The community has chosen to keep this wasteland where nest raptors today.

Once the construction site is finished, the Reichstett rig will be dismantled to operate on two other future geothermal projects in Illkirch-Graffenstaden and Eckbolsheim.

It will then remain nothing more than a heat exchanger, a facility “barely larger than a shoebox,” says Alain Jund (EELV), deputy in charge of Energy Transition.

Planning energy autonomy

With three geothermal projects, a biomass plant generating biomethane reinjected into the gas network, a hydroelectric power plant on the Rhine, the Eurometropolis (33 municipalities, 500,000 inhabitants), aims for energy autonomy in 32 years .
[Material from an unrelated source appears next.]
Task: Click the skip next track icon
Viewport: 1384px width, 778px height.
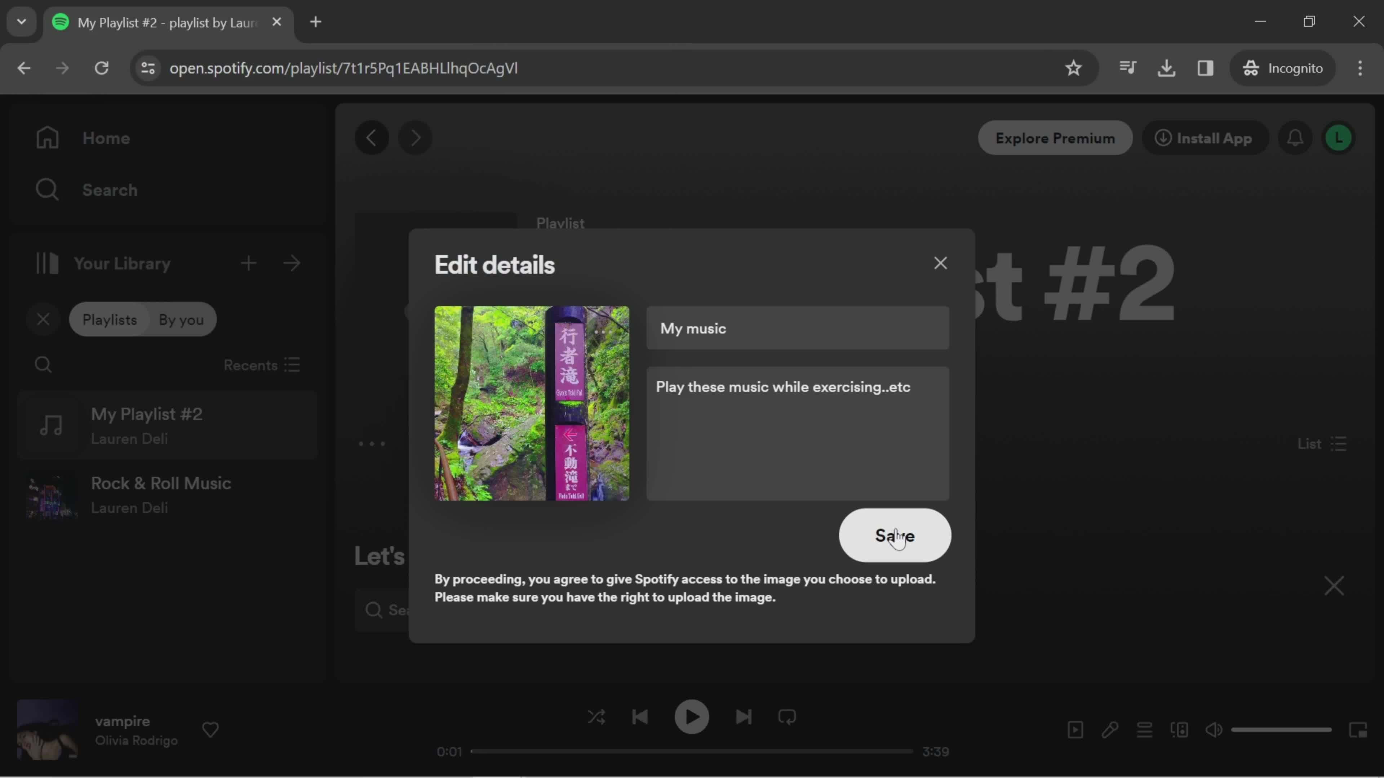Action: (x=743, y=716)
She sees a “realistic goal” that will enable her to “locally” implement the Paris Agreement at the end of 2015 on the fight against climate change. This agreement aims to halve energy consumption by 2050 globally.

In France, “the import of energy is today more than EUR 61 billion.We can not continue to rely on others, buy Russian gas or oil + democracies + Gulf ( …) The Eurometropolis must prepare the post-oil and engage post-Fessenheim, “said Alain Jund.
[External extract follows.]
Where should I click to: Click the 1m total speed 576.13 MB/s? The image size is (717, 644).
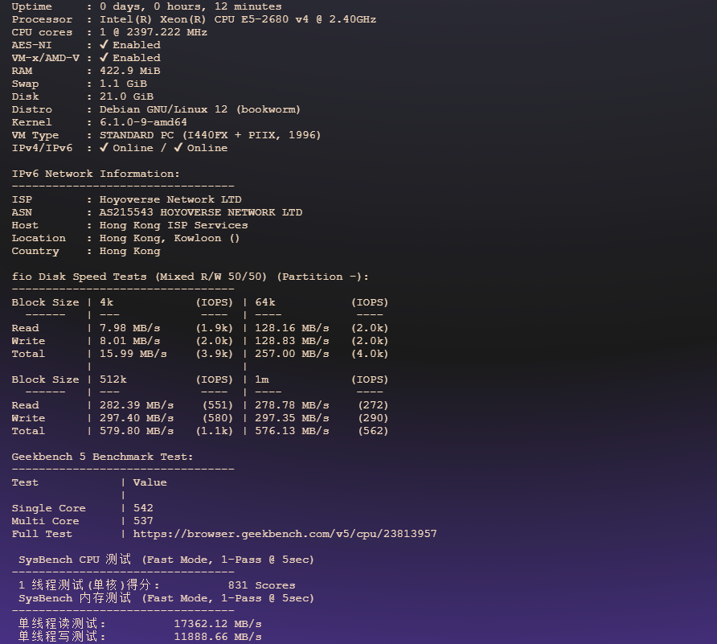coord(292,431)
In May, EDF announced that a possible new delay of a few months in the Flamanville EPR could postpone the closure of Fessenheim in the summer of 2019.

In addition to its 400 heat pumps already operational, Strasbourg wants to acquire thermal power plants based on wood waste and a “biogas project” for its 20,000 t of green waste.

For photovoltaic energy, still shy, a cadastre will “define the solar potential on the agglomeration”.

“That a metropolis like Strasbourg is launching is a very good thing, it’s certain that it will work, but this is only the end of the road, we must not forget to go further”, says Marc Jedliczka, spokesman for the NeWaWatt Association, a network of experts, engineers and lawyers.

“Sobriety” in terms of consumption and energy “efficiency” (insulation, efficiency of equipment), represent “half of the way” and “the other half is production”, says the association.

Like Strasbourg, more and more metropolises have begun their energy transition, observes négaWatt.

The association accompanies that of Lyon in “European exchange programs of methodologies” with the cities of northern Europe, Copenhagen, Amsterdam, Hamburg, and Vienna.

“We have seen that these cities are very advanced in terms of approaches,” says Jedlinczka.